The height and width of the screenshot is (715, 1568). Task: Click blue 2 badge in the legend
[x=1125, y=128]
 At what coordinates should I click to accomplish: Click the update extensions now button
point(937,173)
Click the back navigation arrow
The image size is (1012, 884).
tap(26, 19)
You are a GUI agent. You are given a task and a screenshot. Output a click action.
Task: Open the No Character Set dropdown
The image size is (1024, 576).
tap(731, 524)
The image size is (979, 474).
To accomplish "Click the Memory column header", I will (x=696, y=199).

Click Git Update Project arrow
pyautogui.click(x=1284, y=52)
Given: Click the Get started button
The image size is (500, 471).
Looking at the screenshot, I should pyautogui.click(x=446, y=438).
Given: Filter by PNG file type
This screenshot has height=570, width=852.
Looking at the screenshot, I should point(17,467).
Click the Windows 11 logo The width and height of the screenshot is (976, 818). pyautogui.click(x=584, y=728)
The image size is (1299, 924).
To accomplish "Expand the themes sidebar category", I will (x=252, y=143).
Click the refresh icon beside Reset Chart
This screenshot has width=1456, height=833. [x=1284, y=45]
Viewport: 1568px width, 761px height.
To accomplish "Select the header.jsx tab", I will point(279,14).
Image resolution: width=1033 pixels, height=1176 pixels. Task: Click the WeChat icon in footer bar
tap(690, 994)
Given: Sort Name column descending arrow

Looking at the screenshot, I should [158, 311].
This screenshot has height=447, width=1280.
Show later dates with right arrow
···
WORK TO COMPLETE -
Go through the material line by line. Show each line that contains the string "will".

RESULT -
To accomplish "Click the Memory column header", I will (x=696, y=199).
To accomplish "Expand the themes sidebar category", I will (x=252, y=143).
To accomplish "Select the header.jsx tab", I will point(279,14).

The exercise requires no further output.